TEXT SECTION:
In My Name Is Red, the Sultan’s imperial Treasury—the symbolic center of Ottoman power, influence, and conjunction—becomes the quintessential East-West portal through which the city’s timeless identity can be (re)constructed. When Black and Head Illuminator Master Osman are granted permission by the Sultan himself to examine various illuminated manuscripts contained in the Treasury, they are hopeful that the murderer’s identity will be revealed when matching his artistic style and patterns to the historical ones. In this way, the murderer would be identifiable since an unusual drawing of a horse, thought to be drawn by one of three surviving miniaturists, was found on Enishte’s body; however, what the men do discover is how the magnificence of this chamber functions as a heterotopia of Ottoman identity and transcultural confluence. Pamuk provides a lengthy inventory in this scene of the sundry objects, books, and treasures from around the known world: richly designed clothing and garments, bejeweled containers and accessories, ivory statues and ornamented weaponry, European clocks and Russian furniture, and countless illustrated tomes from various cities and kingdoms throughout time.
As a heterotopic site, the Treasury is paradoxical since it simultaneously serves as an actual location with tangible objects as well as a heterochronic record of civilizations’ varied histories. Awestruck by the sensations of such a place, Black contemplates, ‘After we apprehensively experienced the silence in the room for a while longer, I knew it was as much the light as the dust covering everything that dimmed the red color reigning in the cold room, melding all the objects into an arcane sameness’ (Pamuk 2001, 300). Interestingly, in its effort to preserve these valued contents, the Treasury, similar to a museum or library—other heterotopic manifestations (Foucault 2008, 20)—also appears outside of space, a timeless and ahistorical location enclosing and isolating the products and instruments of history into a singular totality of inter/national, collective memory.
Engaging so intimately with the Sultan’s vast collection transports the two scholars into a ‘third space,’ one in which history, art, literature, mythology, and technology produce a cacophony of narratives that articulate the vast constellation and traces of Istanbul’s character through time and space. Within the transformative location of the heterotopic city, the Treasury as a narrative microcosm of Istanbul, mirrors many realities that can become possible, one of which is the scholars’ ability to transcend their historical place and moment in time from what appears to be a seemingly fixed existence.It was as if the unchanging, frozen golden time revealed in the pictures and stories we viewed had thoroughly mingled with the damp and moldy time we experienced in the Treasury. It seemed that these illuminated pages, created over the centuries by the lavish expenditure of eyesight in the workshops of countless shahs, khans and sultans, would come to life, as would the objects that seemed to besiege us: The helmets, scimitars, daggers with diamond-studded handles, armor, porcelain cups from China, dusty and delicate lutes, and pearl-embellished cushions and kilims—the likes of which we’d seen in countless illustrations. (305)

AVAILABLE DATA:
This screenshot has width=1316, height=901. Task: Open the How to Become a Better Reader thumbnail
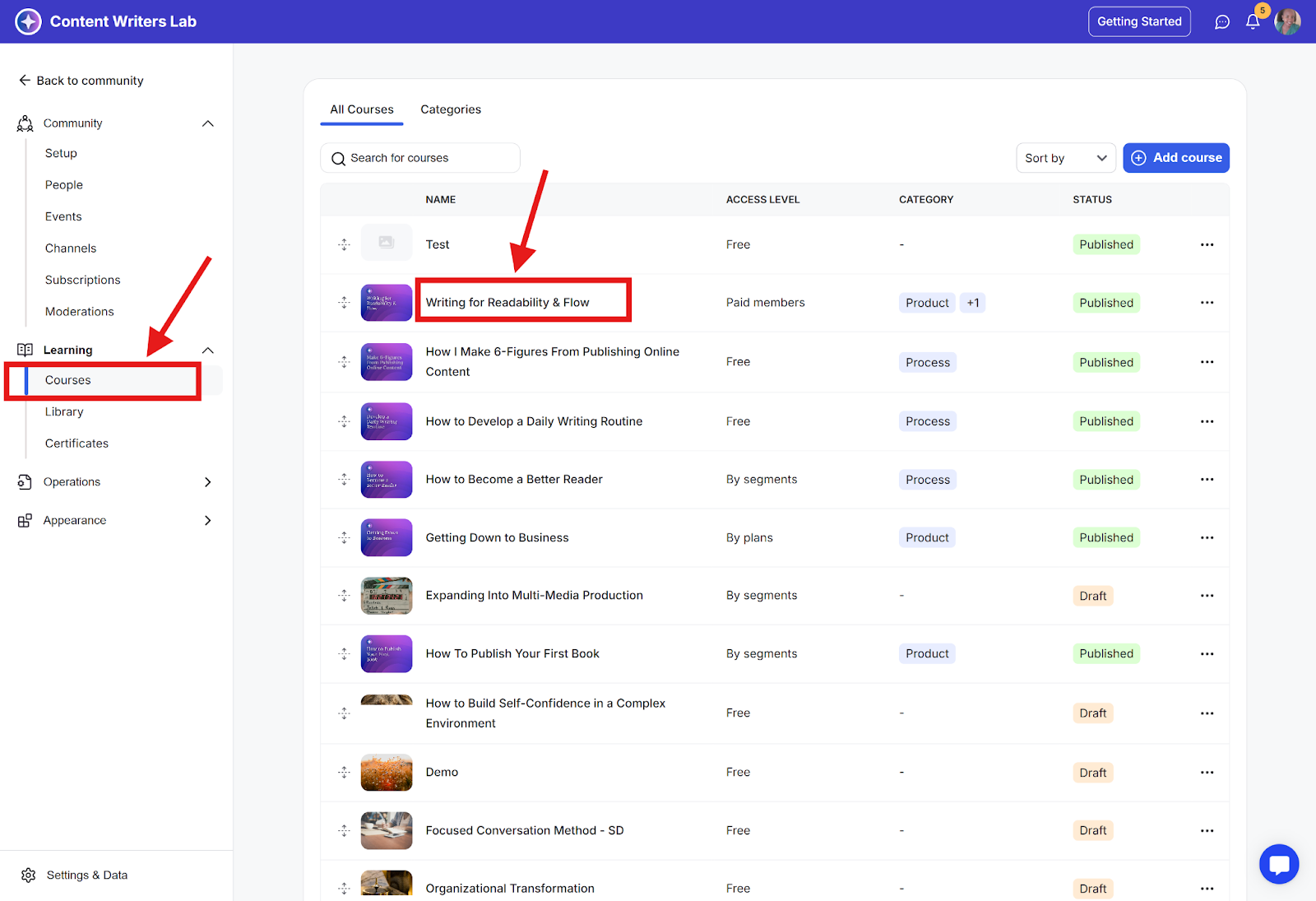click(x=387, y=480)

STATED EXERCISE A:
In the excerpt on My Name Is Red, what was found on Enishte's body?
STATED EXERCISE B:
Quote the excerpt on My Name Is Red between "As a heterotopic" and "inter/national, collective memory.", inclusive.
STATED EXERCISE C:
Extend the excerpt on the Sultan's Treasury in My Name Is Red from where it stops.

TASK ANSWER A:
An unusual drawing of a horse.

TASK ANSWER B:
As a heterotopic site, the Treasury is paradoxical since it simultaneously serves as an actual location with tangible objects as well as a heterochronic record of civilizations’ varied histories. Awestruck by the sensations of such a place, Black contemplates, ‘After we apprehensively experienced the silence in the room for a while longer, I knew it was as much the light as the dust covering everything that dimmed the red color reigning in the cold room, melding all the objects into an arcane sameness’ (Pamuk 2001, 300). Interestingly, in its effort to preserve these valued contents, the Treasury, similar to a museum or library—other heterotopic manifestations (Foucault 2008, 20)—also appears outside of space, a timeless and ahistorical location enclosing and isolating the products and instruments of history into a singular totality of inter/national, collective memory.

TASK ANSWER C:
Pamuk’s recaptures history through the heterotopic spaces of his literary imagination. Such spaces, or ‘heterotopologies’ as Edward Soja maintains, are distinct in and of themselves as separate sites and can serve as micro-reflections or embodiments of the larger cultures which produced them while acting as prolific insights into the system and ordering of such cultures (1995, 13–15). Like Black, Master Osman is equally affected by this moment of interacting with a larger Ottoman cultural identity. ‘I now understand,’ he shares with Black, ‘that by furtively and gradually re-creating the same pictures for hundreds of years, thousands of artists had cunningly depicted the gradual transformation of their world into another’ (Pamuk 2001, 306). Being within a heterotopic space such as the Sultan’s Treasury makes this way of seeing and articulating integrally part of something eternal and other. My Name Is Red shows how within the monumental fabric of the heterotopia, there exists a vast ‘horizon of meaning’ that possesses ‘a shifting hierarchy’ of multiple social orderings (Lefebvre 1999, 222). It also underscores how locations throughout Istanbul create a larger heterotopic nexus of possibility, a transforming conjunction between the East and the West.Although he makes a general and generalizing claim about the connection between Istanbul and hüzün on the basis of the framework and the history he creates, Pamuk also underlines the personal motivations and circumstances of the authors—including himself—who not only contributed to the various stages in the collective development of the chronotope but also left their personal signature on it. (Erol 2001, 667)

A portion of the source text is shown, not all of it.